(Record excerpts begins)

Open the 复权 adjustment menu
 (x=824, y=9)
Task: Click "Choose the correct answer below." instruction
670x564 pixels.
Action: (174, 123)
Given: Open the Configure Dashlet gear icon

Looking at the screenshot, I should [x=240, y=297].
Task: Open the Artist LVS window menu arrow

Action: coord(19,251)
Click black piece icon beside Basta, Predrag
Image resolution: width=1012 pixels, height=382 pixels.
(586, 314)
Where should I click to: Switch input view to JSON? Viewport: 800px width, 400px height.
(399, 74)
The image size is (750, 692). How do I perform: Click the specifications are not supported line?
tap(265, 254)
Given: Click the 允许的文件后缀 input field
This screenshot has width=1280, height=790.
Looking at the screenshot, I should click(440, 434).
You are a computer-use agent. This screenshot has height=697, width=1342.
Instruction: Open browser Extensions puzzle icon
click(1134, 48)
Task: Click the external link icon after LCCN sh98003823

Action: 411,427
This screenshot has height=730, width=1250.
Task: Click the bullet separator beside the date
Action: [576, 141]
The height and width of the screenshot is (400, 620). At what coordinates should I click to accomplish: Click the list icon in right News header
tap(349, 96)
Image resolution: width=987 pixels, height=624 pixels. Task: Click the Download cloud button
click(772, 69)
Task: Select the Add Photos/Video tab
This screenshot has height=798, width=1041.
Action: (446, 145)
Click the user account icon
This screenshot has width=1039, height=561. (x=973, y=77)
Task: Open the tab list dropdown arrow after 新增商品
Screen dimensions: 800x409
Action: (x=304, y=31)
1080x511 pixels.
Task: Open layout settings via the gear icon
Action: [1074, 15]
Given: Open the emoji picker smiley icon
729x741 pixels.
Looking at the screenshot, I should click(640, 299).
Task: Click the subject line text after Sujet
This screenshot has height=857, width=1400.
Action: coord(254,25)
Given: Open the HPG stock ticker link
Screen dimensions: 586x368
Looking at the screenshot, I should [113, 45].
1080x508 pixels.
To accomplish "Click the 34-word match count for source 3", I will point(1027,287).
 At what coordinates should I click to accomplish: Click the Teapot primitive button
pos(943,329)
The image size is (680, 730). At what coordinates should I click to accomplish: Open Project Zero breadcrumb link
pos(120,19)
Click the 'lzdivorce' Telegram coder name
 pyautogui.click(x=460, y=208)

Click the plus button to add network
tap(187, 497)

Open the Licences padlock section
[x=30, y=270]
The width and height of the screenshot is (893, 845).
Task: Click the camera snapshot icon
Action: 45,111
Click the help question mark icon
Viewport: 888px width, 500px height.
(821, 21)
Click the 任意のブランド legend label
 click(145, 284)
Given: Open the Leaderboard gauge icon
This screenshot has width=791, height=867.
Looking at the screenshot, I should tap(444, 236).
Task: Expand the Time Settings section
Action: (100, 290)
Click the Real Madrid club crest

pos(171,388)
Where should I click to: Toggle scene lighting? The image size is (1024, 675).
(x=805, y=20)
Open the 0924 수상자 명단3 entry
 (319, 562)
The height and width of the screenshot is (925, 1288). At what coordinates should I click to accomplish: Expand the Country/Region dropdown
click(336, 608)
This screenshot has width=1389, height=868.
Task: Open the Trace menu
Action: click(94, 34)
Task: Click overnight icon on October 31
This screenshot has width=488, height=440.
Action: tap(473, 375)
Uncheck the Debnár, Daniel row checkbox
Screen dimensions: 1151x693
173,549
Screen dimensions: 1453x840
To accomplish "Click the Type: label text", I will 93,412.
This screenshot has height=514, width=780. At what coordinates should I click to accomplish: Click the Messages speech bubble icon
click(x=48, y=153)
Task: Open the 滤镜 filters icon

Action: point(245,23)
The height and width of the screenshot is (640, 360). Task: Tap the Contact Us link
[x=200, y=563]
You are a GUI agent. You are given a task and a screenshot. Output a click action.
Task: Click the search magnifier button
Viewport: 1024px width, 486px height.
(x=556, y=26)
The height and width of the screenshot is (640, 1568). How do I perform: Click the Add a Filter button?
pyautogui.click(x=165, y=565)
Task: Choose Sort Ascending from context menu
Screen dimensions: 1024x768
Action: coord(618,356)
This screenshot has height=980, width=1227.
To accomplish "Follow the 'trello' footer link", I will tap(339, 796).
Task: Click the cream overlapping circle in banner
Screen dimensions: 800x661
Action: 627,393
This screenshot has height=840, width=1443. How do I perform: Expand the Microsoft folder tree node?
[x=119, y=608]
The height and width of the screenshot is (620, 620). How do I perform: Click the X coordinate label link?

(Record excerpts ends)

• Work order: The output should restate the data exactly, with no line missing.

• Exercise output:
Open the 复权 adjustment menu
 (x=824, y=9)
Task: Click "Choose the correct answer below." instruction
670x564 pixels.
Action: (174, 123)
Given: Open the Configure Dashlet gear icon

Looking at the screenshot, I should [x=240, y=297].
Task: Open the Artist LVS window menu arrow

Action: coord(19,251)
Click black piece icon beside Basta, Predrag
Image resolution: width=1012 pixels, height=382 pixels.
(586, 314)
Where should I click to: Switch input view to JSON? Viewport: 800px width, 400px height.
(399, 74)
The image size is (750, 692). How do I perform: Click the specifications are not supported line?
tap(265, 254)
Given: Click the 允许的文件后缀 input field
This screenshot has width=1280, height=790.
Looking at the screenshot, I should click(440, 434).
You are a computer-use agent. This screenshot has height=697, width=1342.
Instruction: Open browser Extensions puzzle icon
click(1134, 48)
Task: Click the external link icon after LCCN sh98003823

Action: 411,427
This screenshot has height=730, width=1250.
Task: Click the bullet separator beside the date
Action: [576, 141]
The height and width of the screenshot is (400, 620). At what coordinates should I click to accomplish: Click the list icon in right News header
tap(349, 96)
Image resolution: width=987 pixels, height=624 pixels. Task: Click the Download cloud button
click(772, 69)
Task: Select the Add Photos/Video tab
This screenshot has height=798, width=1041.
Action: (446, 145)
Click the user account icon
This screenshot has width=1039, height=561. (x=973, y=77)
Task: Open the tab list dropdown arrow after 新增商品
Screen dimensions: 800x409
Action: (x=304, y=31)
1080x511 pixels.
Task: Open layout settings via the gear icon
Action: [1074, 15]
Given: Open the emoji picker smiley icon
729x741 pixels.
Looking at the screenshot, I should click(640, 299).
Task: Click the subject line text after Sujet
This screenshot has height=857, width=1400.
Action: coord(254,25)
Given: Open the HPG stock ticker link
Screen dimensions: 586x368
Looking at the screenshot, I should [113, 45].
1080x508 pixels.
To accomplish "Click the 34-word match count for source 3", I will point(1027,287).
 At what coordinates should I click to accomplish: Click the Teapot primitive button
pos(943,329)
The image size is (680, 730). At what coordinates should I click to accomplish: Open Project Zero breadcrumb link
pos(120,19)
Click the 'lzdivorce' Telegram coder name
 pyautogui.click(x=460, y=208)

Click the plus button to add network
tap(187, 497)

Open the Licences padlock section
[x=30, y=270]
The width and height of the screenshot is (893, 845).
Task: Click the camera snapshot icon
Action: 45,111
Click the help question mark icon
Viewport: 888px width, 500px height.
(821, 21)
Click the 任意のブランド legend label
 click(145, 284)
Given: Open the Leaderboard gauge icon
This screenshot has width=791, height=867.
Looking at the screenshot, I should tap(444, 236).
Task: Expand the Time Settings section
Action: (100, 290)
Click the Real Madrid club crest

pos(171,388)
Where should I click to: Toggle scene lighting? The image size is (1024, 675).
(x=805, y=20)
Open the 0924 수상자 명단3 entry
 (319, 562)
The height and width of the screenshot is (925, 1288). At what coordinates should I click to accomplish: Expand the Country/Region dropdown
click(336, 608)
This screenshot has width=1389, height=868.
Task: Open the Trace menu
Action: click(94, 34)
Task: Click overnight icon on October 31
This screenshot has width=488, height=440.
Action: tap(473, 375)
Uncheck the Debnár, Daniel row checkbox
Screen dimensions: 1151x693
173,549
Screen dimensions: 1453x840
To accomplish "Click the Type: label text", I will 93,412.
This screenshot has height=514, width=780. At what coordinates should I click to accomplish: Click the Messages speech bubble icon
click(x=48, y=153)
Task: Open the 滤镜 filters icon

Action: point(245,23)
The height and width of the screenshot is (640, 360). Task: Tap the Contact Us link
[x=200, y=563]
You are a GUI agent. You are given a task and a screenshot. Output a click action.
Task: Click the search magnifier button
Viewport: 1024px width, 486px height.
(x=556, y=26)
The height and width of the screenshot is (640, 1568). How do I perform: Click the Add a Filter button?
pyautogui.click(x=165, y=565)
Task: Choose Sort Ascending from context menu
Screen dimensions: 1024x768
Action: coord(618,356)
This screenshot has height=980, width=1227.
To accomplish "Follow the 'trello' footer link", I will tap(339, 796).
Task: Click the cream overlapping circle in banner
Screen dimensions: 800x661
Action: 627,393
This screenshot has height=840, width=1443. How do I perform: Expand the Microsoft folder tree node?
[x=119, y=608]
The height and width of the screenshot is (620, 620). How do I perform: Click the X coordinate label link?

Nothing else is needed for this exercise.